The purpose of this document is to consolidate downloaded Divvy data into a single dataframe and then conduct simple analysis to help answer the key question: “In what ways do members and casual riders use Divvy bikes differently?”
This exploratory analysis case study is towards Capstome project requirement for [Google Data Analytics Professional Certificate]. The case study involves a bikeshare company's data of its customer's trip details over a 12 month period for 2020.

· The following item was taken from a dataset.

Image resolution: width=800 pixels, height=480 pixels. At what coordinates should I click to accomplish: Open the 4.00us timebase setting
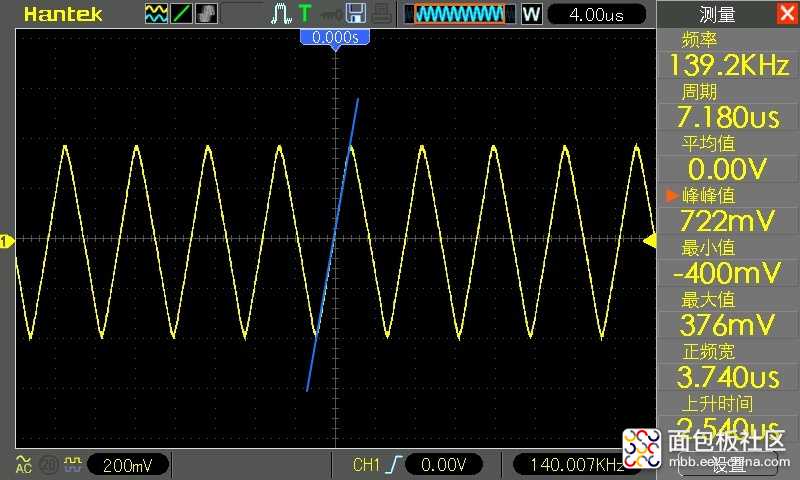pyautogui.click(x=595, y=14)
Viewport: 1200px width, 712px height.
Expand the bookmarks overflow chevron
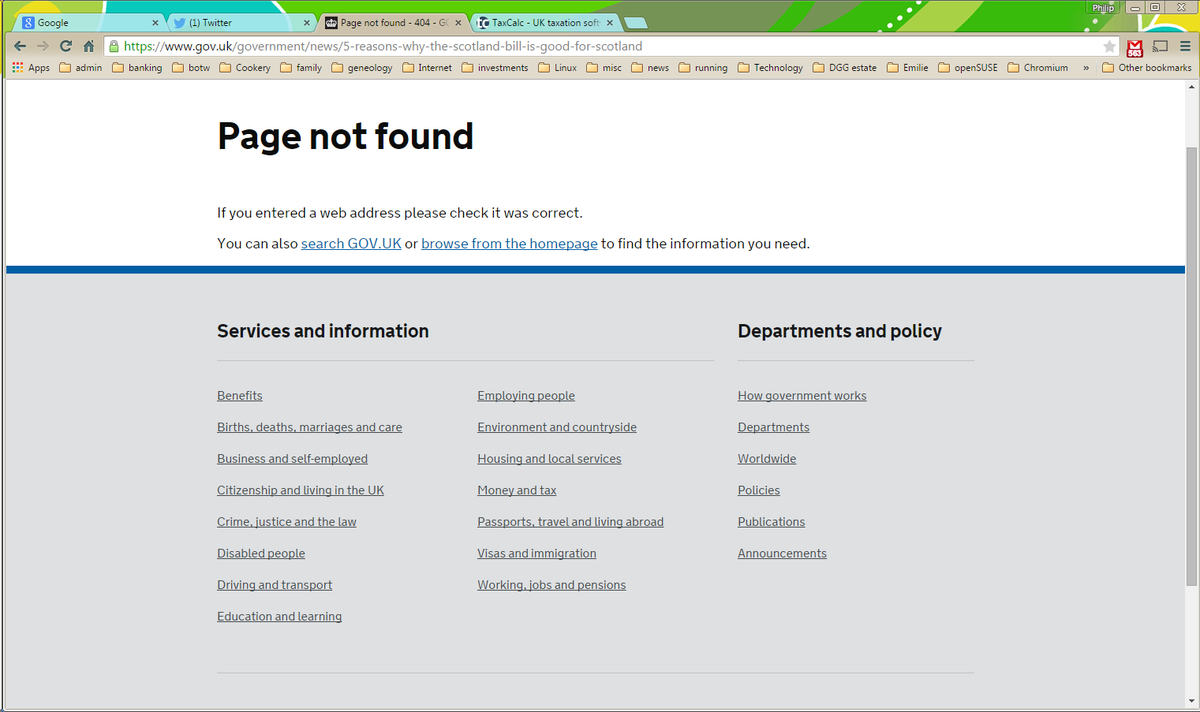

The analysis will follow the 6 phases of the Data Analysis process: Ask, Prepare, Process, Analyze, and Act. A brief explanation of these processes:
- Ask effective questions
- Define the scope of the analysis
- Define what success looks like
- Verify data’s integrity
- Check data credibility and reliability
- Check data types
- Merge datasets
- Clean, Remove and Transform data
- Document cleaning processes and results
- Identify patterns
- Draw conclusions
- Make predictions
- Create effective visuals
- Create a story for data
- Share insights to stakeholders
- Give recommendations based on insights
- Solve problems
- Create something new
Marketing team needs to design marketing strategies aimed at converting casual riders into annual members. In order to do that, however, the marketing analyst team needs to better understand how annual members and casual riders differ.
- Director of marketing
- Cyclistic executive team
Hence, the objective for this analysis is to throw some light on how the two types of customers: annual members and casual riders, use Cyclistic bikeshare differently, based on few parameters that can be calculated/ obtained from existing data.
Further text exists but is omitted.